*Provided passage*
··········
Certainly, these things help define Canada. But how many would include CanLit? Literature defines a country and culture by the very fact that, like art, as art, it reflects a way of life and thinking. What do I think makes CanLit different, then? The same thing that makes any literature from one country different from another: the essence. Our “ness.”

Unfortunately, for many people CanLit means pretty much whatever they were forced to read and dissect in school and what they mostly disliked because it was “depressing.” I myself harbour no special love for The Stone Angel, as I admitted to a student who came in the other day needing to purchase a copy (and I’m frankly perturbed that the elementary and high school curricula doesn’t seem to have changed for what seems a hundred years, to include newer authors). As a student, bookseller, copyeditor, library worker, and CanLit enthusiast, I don’t think I’ve heard any word more commonly associated with CanLit than “depressing.” I find it both frustrating and unfortunate, because there is so much more to CanLit than depressing. If you look for it, if you open yourself up to it, you can find a diversity as rich as our own people. Of course you can. As I said, our literature reflects who we are. And I don’t think I’ve ever heard anyone say Canadians as a people are depressing.

It’s true that you can easily divide our literature into regions, because they themselves are so distinct from one another, and yes, I tend to shy away from East Coast and Prairie lit, probably because I do find much of it rather dark or not as interesting, but mostly because I’m still feeling quite full from my overindulgence in university. And that was over ten years ago now.
··········
*Stored data*
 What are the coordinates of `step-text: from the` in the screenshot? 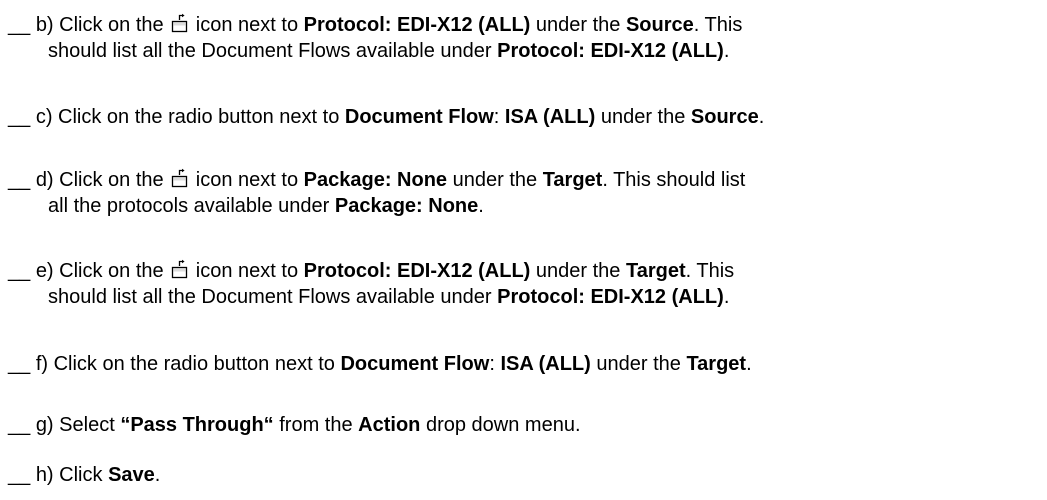 It's located at (316, 425).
··········
*What needs to be done*
Pick up the essay on Canadian literature right after its final sentence and keep writing it.

*Response box*
But there is more to CanLit than flatulent old women, depressed alcoholics, homeless girls, and wilderness stories. Okay, so many people are sick of the poetic lit that seems to take itself so seriously. I hear you. But if you look solely at the œuvre of Margaret Atwood, even (stop rolling your eyes, there’s a point to choosing her!), you’ll see diversity right there: you’ll get wilderness, sure, but you’ll also find history, humour and wit, experimentation, art, speculative fiction, politics, environmental concern, YA, animal life, children’s book playfullness, murder, philosophy, and satire. Atwood’s body of work, like our own country, runs the gamut: you’ll find essays and lectures and illustrations and short stories and novels and poetry, and I think even at least one script. (Also singing. And blogging. And Facebooking. And tweeting.)

And that’s just one author. As a writer, a politician of sorts, an environmentalist, a traveller, a Canadian Opera Company goer, a drinker of coffee, an artist, an inventor, and an activist in general for many Canadian and other causes, Atwood is a fine example of someone who can well tell you what it means to be Canadian, as well as what CanLit is. It’s because she immerses herself as much as she can in what we as a country have to offer. It’s because she not only observes but participates. It’s how she’s able to reflect so much of us back to ourselves.

Over the years I’ve heard people complain that Canada Reads only deals with the literary canon, and that’s what’s cultivated their idea of what CanLit is. But that canon does not, I argue, define CanLit. That canon is a select group’s idea of CanLit. Canada happens to be a quite fertile ground for humour and genre fiction as well. Unfortunately, genre fiction is as often frowned upon as is “depressing” literature—and that’s just because we have various sides with differing views of what literature is, let alone CanLit. Yet, a huge amount of Canadians devour Canadian mystery and sci-fi, for example.

And this is why I liked how Canada Reads went about conducting itself this year. What better way to define CanLit than by asking the country what it thinks is an essential Canadian read? This year we have multiple regions, and canonic CanLit in Unless, Canadian historical fiction in The Birth House, Canadian humour and politics in The Best Laid Plans, Canadian sports in The Bone Cage, and Canadian art, sports, and geography in Essex County (which I can’t really call a graphic novel, since it’s really a collection of three books). The panelists are just as much a diverse group: a home decorator, a musician, a CNN anchor, an actor, and a hockey player. Regardless of your taste, it’s a good mix, a fine sampling of Canadian cultural contribution. Just like Canada: a smorgasbord.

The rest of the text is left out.